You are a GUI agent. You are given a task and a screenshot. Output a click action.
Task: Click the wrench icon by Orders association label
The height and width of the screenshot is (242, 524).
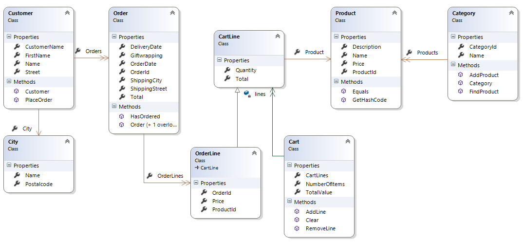(x=78, y=51)
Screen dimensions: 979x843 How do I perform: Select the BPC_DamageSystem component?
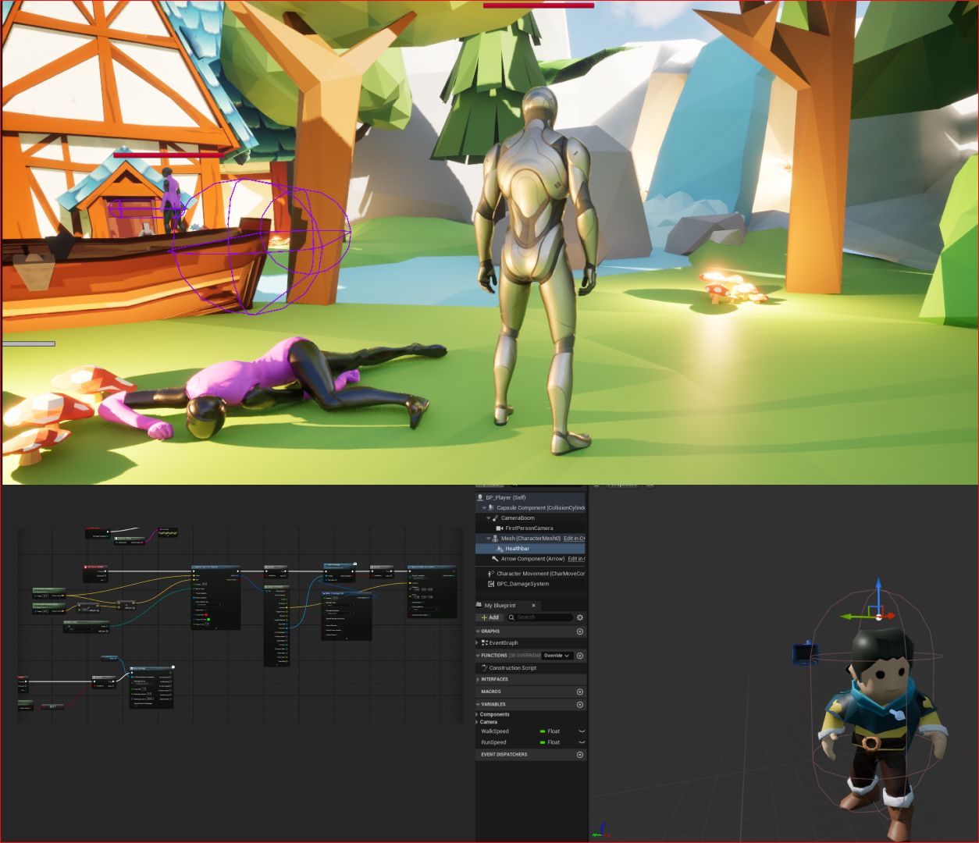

━━━━

### WHAT TO WORK ON
Write every line of the data above as a JSON list of strings, one string per line, skipping blank lines. Leave out the pictures.

### PROBLEM SOLUTION
[
  "You are a GUI agent. You are given a task and a screenshot. Output a click action.",
  "Task: Click the wrench icon by Orders association label",
  "The height and width of the screenshot is (242, 524).",
  "(x=78, y=51)",
  "Screen dimensions: 979x843 How do I perform: Select the BPC_DamageSystem component?"
]